Work request:
First find the line with "You are a computer-use agent. Image" in the entries below, then set down exactly every line through the line with "You are a computer-use agent. Viewport: 1089px", that line included.

Records for this exercise:

§

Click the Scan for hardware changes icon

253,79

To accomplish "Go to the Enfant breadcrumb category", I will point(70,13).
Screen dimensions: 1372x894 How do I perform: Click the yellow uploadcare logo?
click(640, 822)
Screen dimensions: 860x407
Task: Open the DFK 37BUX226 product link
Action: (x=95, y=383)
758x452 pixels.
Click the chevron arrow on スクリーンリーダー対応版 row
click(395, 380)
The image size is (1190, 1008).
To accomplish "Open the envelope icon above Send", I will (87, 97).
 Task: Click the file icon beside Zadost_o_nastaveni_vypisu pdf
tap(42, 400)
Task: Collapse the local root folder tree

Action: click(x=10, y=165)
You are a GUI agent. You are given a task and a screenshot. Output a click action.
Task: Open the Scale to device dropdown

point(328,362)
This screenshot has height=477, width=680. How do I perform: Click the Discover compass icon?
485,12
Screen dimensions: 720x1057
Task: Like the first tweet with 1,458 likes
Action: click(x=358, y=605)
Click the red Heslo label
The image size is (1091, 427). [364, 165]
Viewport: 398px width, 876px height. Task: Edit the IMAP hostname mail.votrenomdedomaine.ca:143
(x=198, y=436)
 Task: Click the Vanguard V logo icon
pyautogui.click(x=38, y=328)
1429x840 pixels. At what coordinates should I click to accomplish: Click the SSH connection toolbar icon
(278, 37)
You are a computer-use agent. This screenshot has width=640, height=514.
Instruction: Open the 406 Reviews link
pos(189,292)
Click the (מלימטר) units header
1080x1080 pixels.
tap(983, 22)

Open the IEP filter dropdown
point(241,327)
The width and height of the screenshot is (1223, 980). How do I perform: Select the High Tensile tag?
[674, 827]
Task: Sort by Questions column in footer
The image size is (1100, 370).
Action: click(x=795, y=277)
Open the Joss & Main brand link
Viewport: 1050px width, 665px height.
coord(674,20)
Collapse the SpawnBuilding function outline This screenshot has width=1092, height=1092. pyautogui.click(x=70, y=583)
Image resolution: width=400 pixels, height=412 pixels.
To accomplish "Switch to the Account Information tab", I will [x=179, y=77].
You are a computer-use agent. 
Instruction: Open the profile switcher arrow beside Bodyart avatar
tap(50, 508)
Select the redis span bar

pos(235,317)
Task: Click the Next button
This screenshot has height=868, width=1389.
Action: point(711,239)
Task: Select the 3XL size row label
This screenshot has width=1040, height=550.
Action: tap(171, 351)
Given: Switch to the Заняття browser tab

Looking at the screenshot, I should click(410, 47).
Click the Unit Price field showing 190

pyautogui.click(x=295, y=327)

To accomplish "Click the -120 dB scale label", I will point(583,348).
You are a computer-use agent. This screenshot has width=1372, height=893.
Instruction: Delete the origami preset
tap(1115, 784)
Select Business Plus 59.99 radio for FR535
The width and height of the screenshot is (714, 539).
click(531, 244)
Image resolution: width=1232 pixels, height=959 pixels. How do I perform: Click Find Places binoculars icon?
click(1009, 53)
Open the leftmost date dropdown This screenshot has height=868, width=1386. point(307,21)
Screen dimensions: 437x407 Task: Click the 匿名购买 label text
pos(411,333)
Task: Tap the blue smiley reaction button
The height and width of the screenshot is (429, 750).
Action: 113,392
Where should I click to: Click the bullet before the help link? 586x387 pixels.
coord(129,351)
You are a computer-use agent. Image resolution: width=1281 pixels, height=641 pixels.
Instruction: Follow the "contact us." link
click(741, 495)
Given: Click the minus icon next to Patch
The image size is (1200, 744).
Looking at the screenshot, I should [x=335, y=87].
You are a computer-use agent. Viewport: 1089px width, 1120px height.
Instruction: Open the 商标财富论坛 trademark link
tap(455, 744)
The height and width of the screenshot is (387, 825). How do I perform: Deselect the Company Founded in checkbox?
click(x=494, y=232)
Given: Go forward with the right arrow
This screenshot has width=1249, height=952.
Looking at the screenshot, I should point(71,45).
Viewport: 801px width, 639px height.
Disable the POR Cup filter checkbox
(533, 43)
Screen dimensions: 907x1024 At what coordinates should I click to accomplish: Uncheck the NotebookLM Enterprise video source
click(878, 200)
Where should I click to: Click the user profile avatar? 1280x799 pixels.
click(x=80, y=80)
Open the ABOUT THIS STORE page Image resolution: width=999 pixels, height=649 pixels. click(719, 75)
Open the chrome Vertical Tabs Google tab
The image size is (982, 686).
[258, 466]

§

Solved problem:
You are a computer-use agent. Image resolution: width=1281 pixels, height=641 pixels.
Instruction: Follow the "contact us." link
click(741, 495)
Given: Click the minus icon next to Patch
The image size is (1200, 744).
Looking at the screenshot, I should [x=335, y=87].
You are a computer-use agent. Viewport: 1089px width, 1120px height.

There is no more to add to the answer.